Fig. 5.

Isolation of PDGFRa+ OPCs enables the study of oligodendrocyte development. A. Transwell insert migration assay schematic and assessment of OPC migration in a control (no chemoattractant, intrinsic migration) versus chemoattractant (PDGF-AA, 20 ng/mL) driven migration. B. Proliferation assays that can be utilized to assess OPC proliferation include Ki67 staining and EdU uptake experiments. Once differentiated, oligodendrocytes in vitro can be used to assess myelination.
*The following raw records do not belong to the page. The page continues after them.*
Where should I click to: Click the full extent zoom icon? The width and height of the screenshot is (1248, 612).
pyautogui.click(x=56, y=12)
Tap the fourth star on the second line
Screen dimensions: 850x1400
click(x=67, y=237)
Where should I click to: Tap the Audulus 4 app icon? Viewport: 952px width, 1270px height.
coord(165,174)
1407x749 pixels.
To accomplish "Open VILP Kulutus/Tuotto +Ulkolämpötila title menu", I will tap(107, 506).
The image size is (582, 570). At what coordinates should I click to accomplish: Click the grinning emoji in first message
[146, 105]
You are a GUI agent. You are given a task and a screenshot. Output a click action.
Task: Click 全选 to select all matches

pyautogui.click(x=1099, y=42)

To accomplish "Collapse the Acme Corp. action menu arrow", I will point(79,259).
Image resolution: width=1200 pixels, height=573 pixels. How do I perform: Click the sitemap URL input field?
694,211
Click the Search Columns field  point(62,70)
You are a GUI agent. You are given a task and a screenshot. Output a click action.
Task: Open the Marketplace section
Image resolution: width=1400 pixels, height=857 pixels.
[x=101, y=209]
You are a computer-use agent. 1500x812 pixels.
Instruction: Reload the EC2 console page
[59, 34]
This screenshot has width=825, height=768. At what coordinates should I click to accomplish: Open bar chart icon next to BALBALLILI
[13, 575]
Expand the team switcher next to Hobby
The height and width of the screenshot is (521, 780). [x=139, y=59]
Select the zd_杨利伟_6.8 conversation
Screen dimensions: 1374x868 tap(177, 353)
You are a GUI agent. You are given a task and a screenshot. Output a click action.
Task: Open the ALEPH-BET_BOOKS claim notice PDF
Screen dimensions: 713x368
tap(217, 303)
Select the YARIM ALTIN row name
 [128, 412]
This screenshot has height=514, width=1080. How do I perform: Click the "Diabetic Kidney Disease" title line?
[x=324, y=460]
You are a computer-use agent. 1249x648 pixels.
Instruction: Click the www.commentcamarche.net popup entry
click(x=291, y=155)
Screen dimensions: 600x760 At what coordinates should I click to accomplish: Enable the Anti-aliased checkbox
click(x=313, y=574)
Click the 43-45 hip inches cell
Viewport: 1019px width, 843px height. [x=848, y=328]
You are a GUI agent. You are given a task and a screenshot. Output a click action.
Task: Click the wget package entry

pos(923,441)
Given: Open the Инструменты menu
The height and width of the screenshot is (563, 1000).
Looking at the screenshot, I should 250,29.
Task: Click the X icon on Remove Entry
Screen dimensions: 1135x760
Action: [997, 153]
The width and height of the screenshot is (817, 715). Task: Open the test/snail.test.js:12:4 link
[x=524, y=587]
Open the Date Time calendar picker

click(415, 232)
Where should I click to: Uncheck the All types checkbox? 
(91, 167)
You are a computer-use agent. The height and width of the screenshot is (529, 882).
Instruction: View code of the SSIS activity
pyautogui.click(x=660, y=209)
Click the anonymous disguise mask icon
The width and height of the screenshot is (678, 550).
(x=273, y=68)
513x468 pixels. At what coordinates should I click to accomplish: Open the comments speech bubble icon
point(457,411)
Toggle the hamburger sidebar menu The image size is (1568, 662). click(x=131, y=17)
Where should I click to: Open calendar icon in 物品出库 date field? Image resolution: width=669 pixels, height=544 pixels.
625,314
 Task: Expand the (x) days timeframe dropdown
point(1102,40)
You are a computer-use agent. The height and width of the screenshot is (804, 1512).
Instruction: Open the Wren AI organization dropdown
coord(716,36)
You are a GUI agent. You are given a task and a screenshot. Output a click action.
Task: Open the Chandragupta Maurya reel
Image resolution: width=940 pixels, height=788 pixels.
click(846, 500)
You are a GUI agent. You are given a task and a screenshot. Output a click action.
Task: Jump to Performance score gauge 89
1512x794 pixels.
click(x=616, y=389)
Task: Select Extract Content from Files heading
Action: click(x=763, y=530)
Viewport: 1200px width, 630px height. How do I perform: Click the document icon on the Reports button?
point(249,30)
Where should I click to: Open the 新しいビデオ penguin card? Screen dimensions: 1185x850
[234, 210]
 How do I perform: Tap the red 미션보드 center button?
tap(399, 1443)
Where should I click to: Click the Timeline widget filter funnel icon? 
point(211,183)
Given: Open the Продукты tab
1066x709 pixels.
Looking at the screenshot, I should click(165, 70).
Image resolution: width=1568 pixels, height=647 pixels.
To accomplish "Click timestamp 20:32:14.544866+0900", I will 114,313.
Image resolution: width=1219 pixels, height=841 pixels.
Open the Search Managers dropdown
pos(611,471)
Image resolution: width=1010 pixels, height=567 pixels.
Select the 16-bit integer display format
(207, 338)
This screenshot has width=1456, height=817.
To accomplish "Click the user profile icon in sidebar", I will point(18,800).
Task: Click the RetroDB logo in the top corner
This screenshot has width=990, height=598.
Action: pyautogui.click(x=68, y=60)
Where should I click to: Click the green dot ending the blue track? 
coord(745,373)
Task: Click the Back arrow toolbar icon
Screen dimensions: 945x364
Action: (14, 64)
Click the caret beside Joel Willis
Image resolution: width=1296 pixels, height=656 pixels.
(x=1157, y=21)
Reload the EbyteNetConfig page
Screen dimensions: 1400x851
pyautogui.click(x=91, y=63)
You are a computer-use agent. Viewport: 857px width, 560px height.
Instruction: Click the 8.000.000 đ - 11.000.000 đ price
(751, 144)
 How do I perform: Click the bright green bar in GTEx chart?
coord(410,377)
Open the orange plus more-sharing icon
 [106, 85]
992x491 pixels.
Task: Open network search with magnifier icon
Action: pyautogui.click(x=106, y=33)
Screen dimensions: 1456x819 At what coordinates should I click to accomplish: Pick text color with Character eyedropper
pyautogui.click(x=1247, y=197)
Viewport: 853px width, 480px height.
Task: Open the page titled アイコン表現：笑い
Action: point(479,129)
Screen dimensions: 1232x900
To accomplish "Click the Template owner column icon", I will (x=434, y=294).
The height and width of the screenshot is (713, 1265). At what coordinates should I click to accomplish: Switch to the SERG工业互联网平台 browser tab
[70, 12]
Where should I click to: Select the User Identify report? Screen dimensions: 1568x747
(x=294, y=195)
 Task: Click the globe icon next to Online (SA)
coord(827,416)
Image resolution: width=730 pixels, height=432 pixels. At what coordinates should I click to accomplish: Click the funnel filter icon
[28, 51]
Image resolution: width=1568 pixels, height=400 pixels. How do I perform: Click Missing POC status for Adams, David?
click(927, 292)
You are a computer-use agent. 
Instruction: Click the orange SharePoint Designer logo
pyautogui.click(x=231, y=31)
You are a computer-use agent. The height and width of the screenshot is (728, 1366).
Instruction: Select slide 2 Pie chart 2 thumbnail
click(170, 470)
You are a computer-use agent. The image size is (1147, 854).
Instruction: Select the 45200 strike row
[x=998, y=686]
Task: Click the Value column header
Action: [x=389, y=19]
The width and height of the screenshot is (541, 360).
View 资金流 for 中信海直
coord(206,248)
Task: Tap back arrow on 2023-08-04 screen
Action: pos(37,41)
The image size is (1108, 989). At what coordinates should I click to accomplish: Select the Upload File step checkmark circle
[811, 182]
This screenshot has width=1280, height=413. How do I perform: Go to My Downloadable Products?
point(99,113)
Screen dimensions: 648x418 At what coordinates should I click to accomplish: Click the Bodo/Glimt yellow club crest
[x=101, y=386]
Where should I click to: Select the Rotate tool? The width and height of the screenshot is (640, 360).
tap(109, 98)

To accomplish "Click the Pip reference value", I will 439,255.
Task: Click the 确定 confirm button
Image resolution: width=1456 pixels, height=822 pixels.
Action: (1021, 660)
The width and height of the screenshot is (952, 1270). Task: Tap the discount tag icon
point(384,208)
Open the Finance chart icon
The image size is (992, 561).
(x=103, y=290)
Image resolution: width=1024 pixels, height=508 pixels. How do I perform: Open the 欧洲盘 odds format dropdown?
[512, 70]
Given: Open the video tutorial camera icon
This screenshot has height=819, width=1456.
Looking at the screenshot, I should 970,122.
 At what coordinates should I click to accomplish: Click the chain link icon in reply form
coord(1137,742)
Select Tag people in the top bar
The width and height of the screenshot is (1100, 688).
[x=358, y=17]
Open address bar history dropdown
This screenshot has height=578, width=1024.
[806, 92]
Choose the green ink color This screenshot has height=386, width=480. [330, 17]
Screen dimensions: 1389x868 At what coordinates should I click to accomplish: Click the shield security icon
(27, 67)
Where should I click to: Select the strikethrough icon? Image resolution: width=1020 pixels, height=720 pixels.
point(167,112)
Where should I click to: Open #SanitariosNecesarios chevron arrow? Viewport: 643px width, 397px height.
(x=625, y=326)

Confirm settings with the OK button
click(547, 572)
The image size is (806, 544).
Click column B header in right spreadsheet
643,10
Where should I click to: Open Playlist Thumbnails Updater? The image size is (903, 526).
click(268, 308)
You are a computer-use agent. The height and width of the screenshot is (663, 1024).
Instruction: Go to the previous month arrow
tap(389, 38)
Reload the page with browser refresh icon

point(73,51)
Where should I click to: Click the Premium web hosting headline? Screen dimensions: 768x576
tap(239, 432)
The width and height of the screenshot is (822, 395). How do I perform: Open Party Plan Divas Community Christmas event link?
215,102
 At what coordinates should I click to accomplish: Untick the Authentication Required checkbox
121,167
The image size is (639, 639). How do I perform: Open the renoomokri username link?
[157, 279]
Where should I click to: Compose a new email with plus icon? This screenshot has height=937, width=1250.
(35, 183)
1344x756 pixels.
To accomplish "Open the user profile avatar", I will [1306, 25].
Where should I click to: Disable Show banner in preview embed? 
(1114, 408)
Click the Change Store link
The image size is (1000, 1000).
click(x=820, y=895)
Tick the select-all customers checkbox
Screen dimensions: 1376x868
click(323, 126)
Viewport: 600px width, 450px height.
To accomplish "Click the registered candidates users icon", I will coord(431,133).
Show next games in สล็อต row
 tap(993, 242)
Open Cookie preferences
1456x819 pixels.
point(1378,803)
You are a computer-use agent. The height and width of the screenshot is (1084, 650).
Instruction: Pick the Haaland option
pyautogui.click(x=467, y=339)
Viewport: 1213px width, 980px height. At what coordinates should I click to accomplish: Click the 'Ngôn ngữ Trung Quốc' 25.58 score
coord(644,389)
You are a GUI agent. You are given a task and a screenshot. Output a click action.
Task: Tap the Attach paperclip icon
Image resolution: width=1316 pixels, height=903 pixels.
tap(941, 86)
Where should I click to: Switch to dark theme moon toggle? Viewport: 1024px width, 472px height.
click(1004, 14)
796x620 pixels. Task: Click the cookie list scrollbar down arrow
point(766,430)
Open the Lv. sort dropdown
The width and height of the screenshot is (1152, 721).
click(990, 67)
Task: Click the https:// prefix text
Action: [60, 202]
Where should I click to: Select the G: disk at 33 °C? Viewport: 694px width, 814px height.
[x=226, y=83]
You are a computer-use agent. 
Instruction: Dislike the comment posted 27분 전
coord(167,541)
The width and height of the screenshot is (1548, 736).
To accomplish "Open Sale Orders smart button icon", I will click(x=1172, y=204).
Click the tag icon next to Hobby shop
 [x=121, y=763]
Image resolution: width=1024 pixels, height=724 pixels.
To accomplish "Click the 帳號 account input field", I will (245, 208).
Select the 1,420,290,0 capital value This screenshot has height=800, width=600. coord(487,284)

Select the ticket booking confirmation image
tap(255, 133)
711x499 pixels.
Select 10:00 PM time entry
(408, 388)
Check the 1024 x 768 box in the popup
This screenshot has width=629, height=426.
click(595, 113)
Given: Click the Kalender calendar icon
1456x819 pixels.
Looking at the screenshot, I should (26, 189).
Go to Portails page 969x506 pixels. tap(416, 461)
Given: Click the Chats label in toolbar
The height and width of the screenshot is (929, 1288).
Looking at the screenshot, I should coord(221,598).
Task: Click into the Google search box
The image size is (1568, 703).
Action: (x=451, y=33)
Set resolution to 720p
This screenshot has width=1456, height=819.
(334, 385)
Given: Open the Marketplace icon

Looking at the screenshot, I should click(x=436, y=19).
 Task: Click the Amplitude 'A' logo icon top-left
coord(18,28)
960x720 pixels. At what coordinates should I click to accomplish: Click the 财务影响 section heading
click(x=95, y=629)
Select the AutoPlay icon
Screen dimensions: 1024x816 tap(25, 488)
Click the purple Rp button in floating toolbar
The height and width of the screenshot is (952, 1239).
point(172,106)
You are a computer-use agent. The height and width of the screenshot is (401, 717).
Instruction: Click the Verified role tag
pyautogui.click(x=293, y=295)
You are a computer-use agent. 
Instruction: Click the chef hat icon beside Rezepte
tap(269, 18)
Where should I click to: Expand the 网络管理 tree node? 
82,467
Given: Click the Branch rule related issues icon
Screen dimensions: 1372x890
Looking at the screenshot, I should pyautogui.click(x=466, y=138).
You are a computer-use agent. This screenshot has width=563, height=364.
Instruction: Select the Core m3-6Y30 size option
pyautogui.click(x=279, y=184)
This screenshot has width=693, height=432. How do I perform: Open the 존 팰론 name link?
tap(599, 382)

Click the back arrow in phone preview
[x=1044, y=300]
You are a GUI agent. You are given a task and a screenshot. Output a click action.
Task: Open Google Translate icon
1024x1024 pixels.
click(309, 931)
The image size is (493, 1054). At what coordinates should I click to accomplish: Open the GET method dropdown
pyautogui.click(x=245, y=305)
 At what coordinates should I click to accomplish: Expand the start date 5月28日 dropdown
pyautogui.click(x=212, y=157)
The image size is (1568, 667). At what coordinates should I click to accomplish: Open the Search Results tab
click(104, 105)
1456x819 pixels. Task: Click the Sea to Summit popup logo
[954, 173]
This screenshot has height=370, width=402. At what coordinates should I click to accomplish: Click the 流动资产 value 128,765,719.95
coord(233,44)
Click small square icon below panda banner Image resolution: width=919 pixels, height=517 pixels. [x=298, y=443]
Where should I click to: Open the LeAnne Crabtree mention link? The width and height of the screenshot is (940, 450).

C. Schematic of transplantation of OPCs into organotypic shiverer slice and immunofluorescence image demonstrating co-localization of MBP and calbindin, suggestive of axon ensheathment by transplanted OPCs, in shiverer slices collected at three weeks. D. Immunofluorescence image of positive MBP labeling in a nanofiber 3D cell-culture myelination assay, collected at two weeks. Antibodies: sheep anti-Ki67 (Novus, 1:200), rat anti- PDGFRα (BD, 1:100), rat anti-MBP (Novus, 1:500), rabbit anti-Calbindin (Swant, 1:5000), AlexaFluor 488 donkey anti-rat (ThermoFisher, 1:1000), AlexaFluor 594 donkey anti-sheep (Jackson ImmunoResearch, 1:500), AlexaFluor 647 donkey anti-rabbit (Jackson ImmunoResearch, 1:500).